## [Exercise directions]
Give the stretch from "Uncle Jack worked" through "the woollen fabrics." in the post about Uncle Jack again, swapping "chauffeur" for "gardener".

Funny, Interesting, Unusual English Words -- Like Sardoodledom

Uncle Jack (I only met him once and believe he was my great uncle - wish I'd have met him in later life as he was a bit of an engineer/inventor but he died when I was fairly young) who lived in Birstall would have it "Hell, Hull and Hallifax where the devil makes his tin tacks", so yes I believe there are different orderings and variations.

Uncle Jack worked as a chauffeur and driver for one of the owners of (here's a word for you maybe") "shoddy mills". This was basically a recycling of the woollen fabrics.

My mother's time (b 1935) is obviously later than the industrial revolution but she used to get sent from a very rural part of Shropshire to Yorkshire for part of her school summer holiday. She has commented how much dirtier the air and things to touch (eg. soot on a tree) were even then.
 
I've also noted that you ask about Barnsley. I believe it was a coal mining area.

[Records excerpted from a collection]
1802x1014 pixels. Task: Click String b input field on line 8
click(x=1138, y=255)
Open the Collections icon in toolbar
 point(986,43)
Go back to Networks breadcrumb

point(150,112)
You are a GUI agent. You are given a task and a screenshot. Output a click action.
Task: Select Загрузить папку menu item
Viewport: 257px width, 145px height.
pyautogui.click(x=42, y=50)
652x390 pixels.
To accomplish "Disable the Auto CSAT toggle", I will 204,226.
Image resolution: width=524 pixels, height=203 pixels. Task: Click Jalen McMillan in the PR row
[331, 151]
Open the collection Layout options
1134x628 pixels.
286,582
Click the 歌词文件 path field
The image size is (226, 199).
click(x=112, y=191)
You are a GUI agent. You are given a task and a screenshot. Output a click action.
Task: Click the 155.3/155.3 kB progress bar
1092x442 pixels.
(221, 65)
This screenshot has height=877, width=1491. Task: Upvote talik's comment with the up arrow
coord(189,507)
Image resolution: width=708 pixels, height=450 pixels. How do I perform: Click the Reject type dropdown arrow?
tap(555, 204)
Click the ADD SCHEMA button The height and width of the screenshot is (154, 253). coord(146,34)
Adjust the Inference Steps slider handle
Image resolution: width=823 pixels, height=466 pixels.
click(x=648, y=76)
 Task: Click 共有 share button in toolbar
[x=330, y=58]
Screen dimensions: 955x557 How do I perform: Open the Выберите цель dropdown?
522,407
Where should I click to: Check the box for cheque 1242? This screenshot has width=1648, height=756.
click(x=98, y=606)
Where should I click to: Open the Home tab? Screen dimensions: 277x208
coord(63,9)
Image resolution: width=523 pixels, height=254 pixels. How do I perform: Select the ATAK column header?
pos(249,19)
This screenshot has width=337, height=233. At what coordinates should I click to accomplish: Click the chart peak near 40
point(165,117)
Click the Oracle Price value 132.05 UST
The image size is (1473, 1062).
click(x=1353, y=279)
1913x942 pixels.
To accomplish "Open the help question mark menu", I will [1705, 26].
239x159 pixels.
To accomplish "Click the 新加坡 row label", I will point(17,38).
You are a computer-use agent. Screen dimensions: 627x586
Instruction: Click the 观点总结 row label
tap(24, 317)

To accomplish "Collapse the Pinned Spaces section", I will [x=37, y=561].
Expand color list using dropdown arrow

## [The completed task]
Uncle Jack worked as a gardener and driver for one of the owners of (here's a word for you maybe") "shoddy mills". This was basically a recycling of the woollen fabrics.